Copy every line in the listing that contains "each".

** Opening GIVEN RECORDS block **

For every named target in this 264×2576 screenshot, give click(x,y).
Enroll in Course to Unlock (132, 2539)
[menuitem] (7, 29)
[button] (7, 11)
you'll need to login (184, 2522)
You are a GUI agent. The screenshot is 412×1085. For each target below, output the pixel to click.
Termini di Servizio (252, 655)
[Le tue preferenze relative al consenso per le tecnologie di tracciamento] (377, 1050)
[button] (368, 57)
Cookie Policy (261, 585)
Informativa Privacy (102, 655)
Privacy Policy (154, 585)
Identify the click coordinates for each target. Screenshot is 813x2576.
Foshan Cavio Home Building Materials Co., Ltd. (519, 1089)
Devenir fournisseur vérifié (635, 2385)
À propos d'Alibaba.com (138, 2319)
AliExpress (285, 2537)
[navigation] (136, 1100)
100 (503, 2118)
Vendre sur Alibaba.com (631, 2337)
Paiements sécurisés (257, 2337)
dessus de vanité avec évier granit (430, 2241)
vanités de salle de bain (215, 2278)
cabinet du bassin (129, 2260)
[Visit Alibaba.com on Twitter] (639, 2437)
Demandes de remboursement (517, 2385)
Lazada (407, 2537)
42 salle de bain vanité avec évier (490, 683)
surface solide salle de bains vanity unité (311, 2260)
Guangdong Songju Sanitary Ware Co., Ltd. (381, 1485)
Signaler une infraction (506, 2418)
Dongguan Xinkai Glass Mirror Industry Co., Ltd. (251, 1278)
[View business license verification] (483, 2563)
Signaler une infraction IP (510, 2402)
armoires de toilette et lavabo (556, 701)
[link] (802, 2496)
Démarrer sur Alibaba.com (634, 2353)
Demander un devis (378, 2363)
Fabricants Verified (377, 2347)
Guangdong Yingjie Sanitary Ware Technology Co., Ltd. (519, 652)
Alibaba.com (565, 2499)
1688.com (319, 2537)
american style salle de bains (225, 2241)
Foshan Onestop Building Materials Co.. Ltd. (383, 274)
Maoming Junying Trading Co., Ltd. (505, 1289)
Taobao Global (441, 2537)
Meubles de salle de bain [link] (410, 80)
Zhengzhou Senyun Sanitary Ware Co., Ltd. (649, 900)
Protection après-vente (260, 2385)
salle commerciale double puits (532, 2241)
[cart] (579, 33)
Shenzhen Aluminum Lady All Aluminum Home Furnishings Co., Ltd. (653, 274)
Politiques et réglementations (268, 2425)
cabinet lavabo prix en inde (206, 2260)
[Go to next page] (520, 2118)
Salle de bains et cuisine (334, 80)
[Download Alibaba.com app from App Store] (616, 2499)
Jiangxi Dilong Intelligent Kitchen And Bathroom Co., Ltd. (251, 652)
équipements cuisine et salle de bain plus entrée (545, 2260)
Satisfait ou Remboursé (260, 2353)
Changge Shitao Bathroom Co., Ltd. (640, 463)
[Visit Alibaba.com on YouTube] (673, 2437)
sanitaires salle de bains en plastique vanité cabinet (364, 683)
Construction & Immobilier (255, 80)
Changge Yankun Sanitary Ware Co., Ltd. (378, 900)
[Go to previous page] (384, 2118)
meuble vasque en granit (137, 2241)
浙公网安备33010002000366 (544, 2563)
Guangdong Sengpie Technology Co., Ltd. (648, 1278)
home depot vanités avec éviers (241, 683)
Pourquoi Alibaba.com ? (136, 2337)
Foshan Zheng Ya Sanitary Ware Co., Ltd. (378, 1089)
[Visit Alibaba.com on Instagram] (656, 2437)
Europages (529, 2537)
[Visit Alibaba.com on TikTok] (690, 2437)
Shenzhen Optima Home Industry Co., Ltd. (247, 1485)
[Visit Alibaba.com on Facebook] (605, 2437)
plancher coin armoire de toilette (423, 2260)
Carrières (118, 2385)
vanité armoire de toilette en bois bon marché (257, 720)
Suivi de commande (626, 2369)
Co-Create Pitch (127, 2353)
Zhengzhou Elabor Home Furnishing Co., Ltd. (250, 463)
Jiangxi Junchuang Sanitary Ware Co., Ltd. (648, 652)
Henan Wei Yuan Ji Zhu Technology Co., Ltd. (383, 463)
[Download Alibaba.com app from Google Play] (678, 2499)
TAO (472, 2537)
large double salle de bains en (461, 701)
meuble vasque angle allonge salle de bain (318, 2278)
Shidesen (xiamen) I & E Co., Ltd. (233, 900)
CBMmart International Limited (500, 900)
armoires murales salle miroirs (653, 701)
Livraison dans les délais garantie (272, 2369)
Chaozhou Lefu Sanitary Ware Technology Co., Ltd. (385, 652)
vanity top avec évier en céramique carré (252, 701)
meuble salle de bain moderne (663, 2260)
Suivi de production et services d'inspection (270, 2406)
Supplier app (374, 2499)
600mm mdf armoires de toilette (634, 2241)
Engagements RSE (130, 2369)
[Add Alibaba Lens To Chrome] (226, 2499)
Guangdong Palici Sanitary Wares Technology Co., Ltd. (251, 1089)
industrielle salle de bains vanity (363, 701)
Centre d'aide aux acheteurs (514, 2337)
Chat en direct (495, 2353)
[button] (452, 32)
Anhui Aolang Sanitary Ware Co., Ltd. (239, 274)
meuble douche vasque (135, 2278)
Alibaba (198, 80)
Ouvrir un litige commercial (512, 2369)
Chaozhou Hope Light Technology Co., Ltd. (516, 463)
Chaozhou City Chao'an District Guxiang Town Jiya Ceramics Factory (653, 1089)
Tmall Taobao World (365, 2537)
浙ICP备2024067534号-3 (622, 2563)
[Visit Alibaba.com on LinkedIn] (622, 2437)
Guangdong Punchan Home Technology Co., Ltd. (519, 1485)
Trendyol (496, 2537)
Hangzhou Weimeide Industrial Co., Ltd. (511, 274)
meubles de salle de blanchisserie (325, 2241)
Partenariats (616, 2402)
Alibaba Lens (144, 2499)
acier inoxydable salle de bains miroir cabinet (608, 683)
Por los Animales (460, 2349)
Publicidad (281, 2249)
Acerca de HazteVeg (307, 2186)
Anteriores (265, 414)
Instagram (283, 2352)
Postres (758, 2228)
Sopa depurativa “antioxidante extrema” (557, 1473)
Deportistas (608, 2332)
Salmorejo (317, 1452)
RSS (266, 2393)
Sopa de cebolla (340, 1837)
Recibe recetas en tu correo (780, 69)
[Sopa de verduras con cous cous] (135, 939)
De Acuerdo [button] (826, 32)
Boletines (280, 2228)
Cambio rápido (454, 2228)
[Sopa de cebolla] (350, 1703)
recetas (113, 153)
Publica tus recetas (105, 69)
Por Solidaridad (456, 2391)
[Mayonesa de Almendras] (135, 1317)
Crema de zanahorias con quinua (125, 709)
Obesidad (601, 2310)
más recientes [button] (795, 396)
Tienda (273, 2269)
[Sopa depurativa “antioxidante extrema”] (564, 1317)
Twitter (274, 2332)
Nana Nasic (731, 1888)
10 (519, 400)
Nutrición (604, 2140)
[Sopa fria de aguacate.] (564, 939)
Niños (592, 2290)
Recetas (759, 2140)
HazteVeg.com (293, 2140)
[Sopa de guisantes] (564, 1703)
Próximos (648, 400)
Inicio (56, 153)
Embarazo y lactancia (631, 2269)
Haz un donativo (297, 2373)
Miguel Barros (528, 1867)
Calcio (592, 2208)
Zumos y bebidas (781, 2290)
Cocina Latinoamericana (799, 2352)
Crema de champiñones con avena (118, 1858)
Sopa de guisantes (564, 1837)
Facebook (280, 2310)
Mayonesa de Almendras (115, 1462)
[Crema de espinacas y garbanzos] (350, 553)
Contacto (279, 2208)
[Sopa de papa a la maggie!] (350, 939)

** Closing GIVEN RECORDS block **

RESULT:
You are a GUI agent. The screenshot is 412×1085. For each target below, output the pixel to click.
Identify the click coordinates for each target. Screenshot is 813x2576.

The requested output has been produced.